SFAS No. 159, “The Fair Value Option for Financial Assets and Financial Liabilities – including an amendment of FASB Statement No. 115” (“SFAS 159”)
     In February 2007, the FASB issued SFAS 159. SFAS 159 permits entities to measure many financial instruments and certain other assets and liabilities at fair value on an instrument-by-instrument basis. This statement allows entities to measure eligible items at fair value at specified election dates, with resulting changes in fair value reported in earnings. SFAS 159 is effective as of the beginning of an entity’s first fiscal year that begins after November 15, 2007. Encore does not expect the implementation of SFAS 159 to have a material impact on its results of operations or financial condition.
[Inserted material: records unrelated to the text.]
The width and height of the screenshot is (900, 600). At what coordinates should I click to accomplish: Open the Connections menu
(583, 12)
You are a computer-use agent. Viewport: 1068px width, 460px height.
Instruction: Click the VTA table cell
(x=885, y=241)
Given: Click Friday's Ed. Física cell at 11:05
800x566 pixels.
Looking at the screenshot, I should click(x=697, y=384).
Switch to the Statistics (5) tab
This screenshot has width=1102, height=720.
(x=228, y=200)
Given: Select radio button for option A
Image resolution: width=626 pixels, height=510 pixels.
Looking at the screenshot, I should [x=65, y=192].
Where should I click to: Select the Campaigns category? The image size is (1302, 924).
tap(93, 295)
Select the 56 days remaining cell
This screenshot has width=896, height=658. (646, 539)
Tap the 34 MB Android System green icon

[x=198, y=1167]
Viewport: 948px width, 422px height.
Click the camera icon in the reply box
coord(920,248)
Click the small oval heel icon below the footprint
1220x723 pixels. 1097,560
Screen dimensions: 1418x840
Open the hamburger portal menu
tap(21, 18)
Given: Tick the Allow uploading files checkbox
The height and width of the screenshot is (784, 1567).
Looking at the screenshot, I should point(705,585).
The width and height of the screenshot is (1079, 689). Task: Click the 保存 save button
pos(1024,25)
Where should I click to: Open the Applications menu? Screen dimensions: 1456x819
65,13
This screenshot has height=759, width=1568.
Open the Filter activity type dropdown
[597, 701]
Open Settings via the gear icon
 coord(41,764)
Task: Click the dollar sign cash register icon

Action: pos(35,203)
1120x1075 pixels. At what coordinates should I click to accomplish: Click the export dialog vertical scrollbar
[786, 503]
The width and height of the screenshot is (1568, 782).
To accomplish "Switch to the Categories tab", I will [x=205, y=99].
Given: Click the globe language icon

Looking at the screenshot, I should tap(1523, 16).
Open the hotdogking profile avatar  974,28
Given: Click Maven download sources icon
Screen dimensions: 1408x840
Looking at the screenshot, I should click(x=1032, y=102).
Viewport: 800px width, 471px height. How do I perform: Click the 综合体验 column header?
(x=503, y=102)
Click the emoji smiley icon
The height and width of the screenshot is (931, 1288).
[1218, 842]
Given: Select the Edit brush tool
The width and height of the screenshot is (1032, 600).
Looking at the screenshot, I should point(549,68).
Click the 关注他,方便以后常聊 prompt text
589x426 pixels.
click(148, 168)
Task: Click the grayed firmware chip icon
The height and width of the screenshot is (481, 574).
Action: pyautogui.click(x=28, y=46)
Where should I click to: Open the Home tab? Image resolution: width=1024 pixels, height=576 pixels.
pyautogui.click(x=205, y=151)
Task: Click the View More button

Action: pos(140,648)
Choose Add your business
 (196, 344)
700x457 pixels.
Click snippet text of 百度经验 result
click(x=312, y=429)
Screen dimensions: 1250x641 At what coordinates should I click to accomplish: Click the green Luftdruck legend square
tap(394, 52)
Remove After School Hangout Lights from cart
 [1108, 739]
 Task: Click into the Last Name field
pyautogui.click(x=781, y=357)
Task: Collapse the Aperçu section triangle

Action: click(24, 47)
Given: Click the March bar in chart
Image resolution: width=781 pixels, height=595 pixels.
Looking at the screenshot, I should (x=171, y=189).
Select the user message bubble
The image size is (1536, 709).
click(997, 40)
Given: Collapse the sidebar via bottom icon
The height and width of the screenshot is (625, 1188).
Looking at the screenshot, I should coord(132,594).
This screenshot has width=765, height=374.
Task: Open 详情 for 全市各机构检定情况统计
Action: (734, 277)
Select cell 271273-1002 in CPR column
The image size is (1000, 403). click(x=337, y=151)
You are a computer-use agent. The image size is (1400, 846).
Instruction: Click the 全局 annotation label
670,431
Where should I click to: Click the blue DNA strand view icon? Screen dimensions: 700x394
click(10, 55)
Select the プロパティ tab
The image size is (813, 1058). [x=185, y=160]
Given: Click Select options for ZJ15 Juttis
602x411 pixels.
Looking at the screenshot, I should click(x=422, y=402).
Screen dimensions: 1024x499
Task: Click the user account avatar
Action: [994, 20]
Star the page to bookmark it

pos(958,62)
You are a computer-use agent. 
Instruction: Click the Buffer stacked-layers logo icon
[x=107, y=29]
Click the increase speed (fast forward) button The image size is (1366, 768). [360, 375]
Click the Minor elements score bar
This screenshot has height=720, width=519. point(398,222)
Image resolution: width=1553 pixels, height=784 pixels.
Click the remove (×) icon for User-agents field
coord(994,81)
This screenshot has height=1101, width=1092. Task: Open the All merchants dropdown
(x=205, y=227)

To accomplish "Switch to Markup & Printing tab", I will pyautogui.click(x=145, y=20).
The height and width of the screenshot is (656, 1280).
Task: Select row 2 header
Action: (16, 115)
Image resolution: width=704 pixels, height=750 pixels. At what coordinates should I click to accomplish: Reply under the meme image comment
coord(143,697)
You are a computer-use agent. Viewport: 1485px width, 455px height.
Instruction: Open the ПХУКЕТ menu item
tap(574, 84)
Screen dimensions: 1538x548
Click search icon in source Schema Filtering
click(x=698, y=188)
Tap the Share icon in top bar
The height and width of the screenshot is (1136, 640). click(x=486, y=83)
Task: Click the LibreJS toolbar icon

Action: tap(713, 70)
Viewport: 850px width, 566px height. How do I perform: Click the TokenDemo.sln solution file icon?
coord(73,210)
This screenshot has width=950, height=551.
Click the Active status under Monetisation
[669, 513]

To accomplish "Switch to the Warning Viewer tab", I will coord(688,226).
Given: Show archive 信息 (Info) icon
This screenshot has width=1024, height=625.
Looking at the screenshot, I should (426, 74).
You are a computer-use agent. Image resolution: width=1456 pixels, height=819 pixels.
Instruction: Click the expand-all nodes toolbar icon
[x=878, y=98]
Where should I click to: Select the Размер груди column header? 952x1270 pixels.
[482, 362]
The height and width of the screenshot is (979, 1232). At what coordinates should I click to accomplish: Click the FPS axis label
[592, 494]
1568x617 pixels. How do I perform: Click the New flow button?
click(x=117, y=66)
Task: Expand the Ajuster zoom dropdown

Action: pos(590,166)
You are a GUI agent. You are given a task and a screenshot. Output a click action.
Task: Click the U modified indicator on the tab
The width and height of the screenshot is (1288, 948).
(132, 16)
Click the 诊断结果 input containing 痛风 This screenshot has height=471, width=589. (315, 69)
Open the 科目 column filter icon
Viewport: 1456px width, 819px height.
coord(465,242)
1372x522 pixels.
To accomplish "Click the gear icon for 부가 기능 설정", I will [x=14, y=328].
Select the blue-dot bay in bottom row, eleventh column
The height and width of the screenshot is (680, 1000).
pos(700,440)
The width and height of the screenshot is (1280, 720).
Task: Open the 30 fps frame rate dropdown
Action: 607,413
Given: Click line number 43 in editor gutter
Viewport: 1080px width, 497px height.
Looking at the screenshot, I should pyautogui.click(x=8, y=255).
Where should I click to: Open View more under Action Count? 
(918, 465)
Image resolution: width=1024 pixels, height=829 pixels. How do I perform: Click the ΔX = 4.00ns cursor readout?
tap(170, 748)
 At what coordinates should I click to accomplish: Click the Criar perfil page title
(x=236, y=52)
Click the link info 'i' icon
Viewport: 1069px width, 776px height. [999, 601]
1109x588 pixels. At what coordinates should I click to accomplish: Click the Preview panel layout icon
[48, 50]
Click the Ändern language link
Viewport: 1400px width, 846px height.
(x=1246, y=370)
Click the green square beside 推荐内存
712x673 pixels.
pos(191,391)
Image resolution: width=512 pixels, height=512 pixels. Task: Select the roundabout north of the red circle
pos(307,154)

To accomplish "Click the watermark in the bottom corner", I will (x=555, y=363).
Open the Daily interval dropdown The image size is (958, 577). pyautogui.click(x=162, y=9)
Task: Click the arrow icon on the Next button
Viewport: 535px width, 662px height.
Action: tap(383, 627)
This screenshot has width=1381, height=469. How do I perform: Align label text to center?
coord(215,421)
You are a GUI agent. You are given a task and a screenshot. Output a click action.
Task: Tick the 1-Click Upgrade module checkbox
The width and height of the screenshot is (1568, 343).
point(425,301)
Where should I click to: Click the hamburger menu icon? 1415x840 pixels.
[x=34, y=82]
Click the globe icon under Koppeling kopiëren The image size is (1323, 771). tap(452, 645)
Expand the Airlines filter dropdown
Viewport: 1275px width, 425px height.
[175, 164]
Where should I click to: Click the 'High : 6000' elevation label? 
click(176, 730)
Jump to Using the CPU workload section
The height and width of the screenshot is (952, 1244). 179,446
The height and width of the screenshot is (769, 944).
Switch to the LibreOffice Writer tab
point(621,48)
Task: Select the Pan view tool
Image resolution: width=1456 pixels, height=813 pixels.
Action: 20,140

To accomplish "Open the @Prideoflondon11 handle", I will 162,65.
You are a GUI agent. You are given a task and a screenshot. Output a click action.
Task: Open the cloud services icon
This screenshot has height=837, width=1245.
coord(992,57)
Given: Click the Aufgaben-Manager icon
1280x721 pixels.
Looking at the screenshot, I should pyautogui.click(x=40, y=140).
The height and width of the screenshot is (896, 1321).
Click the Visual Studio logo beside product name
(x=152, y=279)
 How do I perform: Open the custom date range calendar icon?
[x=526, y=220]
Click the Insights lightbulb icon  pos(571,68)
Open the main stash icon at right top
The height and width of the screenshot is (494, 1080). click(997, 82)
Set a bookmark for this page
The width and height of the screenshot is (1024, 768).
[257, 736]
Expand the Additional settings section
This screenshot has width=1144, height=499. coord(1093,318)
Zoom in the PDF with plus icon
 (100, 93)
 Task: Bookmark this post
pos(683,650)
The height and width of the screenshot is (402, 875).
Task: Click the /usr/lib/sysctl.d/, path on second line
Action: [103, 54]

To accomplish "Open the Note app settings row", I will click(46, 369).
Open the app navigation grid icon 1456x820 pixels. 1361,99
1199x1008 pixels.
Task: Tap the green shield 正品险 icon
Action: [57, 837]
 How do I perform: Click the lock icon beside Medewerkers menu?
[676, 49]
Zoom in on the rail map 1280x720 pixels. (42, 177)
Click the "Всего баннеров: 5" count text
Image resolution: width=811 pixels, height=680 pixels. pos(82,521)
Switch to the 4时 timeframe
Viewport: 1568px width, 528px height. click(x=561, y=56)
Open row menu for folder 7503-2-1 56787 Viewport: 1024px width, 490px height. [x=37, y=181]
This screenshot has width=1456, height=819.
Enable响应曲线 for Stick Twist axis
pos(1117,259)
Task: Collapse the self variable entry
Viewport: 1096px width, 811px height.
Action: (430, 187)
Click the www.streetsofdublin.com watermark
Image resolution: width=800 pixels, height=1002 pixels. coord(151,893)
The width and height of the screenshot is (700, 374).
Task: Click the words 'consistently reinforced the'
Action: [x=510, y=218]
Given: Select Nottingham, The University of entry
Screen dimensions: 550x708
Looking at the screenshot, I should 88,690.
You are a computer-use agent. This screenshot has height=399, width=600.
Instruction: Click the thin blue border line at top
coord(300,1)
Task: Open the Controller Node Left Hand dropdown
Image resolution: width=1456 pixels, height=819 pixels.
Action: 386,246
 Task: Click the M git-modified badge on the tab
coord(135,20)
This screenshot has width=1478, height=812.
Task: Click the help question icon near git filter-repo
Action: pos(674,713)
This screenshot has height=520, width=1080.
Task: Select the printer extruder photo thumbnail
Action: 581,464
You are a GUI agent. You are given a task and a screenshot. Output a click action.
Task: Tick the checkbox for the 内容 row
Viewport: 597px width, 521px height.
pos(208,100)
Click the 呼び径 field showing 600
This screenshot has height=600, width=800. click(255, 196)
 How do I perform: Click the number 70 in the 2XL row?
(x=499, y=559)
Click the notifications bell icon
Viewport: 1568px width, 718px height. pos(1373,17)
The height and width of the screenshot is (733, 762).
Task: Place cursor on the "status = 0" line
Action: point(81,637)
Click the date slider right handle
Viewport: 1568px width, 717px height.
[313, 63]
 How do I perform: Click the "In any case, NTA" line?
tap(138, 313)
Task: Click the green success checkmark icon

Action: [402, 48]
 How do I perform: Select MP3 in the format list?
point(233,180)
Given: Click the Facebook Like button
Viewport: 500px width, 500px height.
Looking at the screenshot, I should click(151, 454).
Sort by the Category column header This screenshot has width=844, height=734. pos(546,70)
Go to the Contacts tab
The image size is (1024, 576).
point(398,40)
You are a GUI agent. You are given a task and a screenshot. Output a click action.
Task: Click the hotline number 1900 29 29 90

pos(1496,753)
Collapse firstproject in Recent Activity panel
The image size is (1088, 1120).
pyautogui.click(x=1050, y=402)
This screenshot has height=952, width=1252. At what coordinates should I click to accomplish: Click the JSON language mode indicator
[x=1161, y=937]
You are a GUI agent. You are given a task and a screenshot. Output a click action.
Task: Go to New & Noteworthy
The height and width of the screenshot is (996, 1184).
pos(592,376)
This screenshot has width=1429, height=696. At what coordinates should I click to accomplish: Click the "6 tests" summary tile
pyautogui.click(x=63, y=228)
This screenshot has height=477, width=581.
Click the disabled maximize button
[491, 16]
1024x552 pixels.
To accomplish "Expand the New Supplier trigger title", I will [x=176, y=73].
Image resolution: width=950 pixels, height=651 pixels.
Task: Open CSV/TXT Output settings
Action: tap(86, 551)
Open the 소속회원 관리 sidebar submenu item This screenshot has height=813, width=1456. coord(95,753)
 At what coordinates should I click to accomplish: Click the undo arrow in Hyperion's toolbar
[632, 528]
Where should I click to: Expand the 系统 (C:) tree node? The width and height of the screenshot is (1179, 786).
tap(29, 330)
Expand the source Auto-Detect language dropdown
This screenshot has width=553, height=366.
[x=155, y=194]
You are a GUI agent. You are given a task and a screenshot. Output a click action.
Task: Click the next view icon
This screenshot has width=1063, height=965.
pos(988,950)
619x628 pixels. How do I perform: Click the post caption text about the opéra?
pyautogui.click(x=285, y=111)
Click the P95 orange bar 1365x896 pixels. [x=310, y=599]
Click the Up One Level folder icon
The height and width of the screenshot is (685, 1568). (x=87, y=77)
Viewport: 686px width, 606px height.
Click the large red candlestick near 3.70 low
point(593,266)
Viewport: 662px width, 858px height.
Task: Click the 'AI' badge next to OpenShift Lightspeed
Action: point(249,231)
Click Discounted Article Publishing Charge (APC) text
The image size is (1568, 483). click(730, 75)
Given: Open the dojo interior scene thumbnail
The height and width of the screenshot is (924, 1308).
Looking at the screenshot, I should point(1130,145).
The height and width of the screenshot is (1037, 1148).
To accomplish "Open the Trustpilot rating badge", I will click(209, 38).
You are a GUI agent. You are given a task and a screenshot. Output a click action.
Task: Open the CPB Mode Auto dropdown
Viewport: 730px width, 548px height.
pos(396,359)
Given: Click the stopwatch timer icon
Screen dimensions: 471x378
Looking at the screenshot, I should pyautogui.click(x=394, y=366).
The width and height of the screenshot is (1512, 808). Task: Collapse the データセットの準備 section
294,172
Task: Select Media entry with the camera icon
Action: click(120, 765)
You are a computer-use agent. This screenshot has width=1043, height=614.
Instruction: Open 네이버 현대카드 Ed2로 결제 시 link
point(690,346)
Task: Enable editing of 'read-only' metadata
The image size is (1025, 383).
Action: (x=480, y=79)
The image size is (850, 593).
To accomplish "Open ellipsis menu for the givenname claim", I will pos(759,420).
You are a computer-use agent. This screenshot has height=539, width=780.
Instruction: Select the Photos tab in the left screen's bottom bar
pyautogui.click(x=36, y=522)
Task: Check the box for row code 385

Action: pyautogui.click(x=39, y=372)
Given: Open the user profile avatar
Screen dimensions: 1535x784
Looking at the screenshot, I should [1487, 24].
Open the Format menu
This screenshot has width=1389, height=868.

FASB Staff Position (“FSP”) on FASB Interpretation (“FIN”) 39-1, “Amendment of FASB Interpretation No. 39” (“FSP FIN 39-1”)
     In April 2007, the FASB issued FSP FIN 39-1. FSP FIN 39-1 amends FIN 39, “Offsetting of Amounts Related to Certain Contracts” (“FIN 39”), to permit a reporting entity that is party to a master netting arrangement to offset the fair value amounts recognized for the right to reclaim cash collateral (a receivable) or the obligation to return cash collateral (a payable) against fair value amounts recognized for derivative instruments that have been offset under the same master netting arrangement in accordance with FIN 39. FSP FIN 39-1 is effective for fiscal years beginning after November 15, 2007. Encore does not expect the implementation of FSP FIN 39-1 to have a material impact on its results of operations or financial condition.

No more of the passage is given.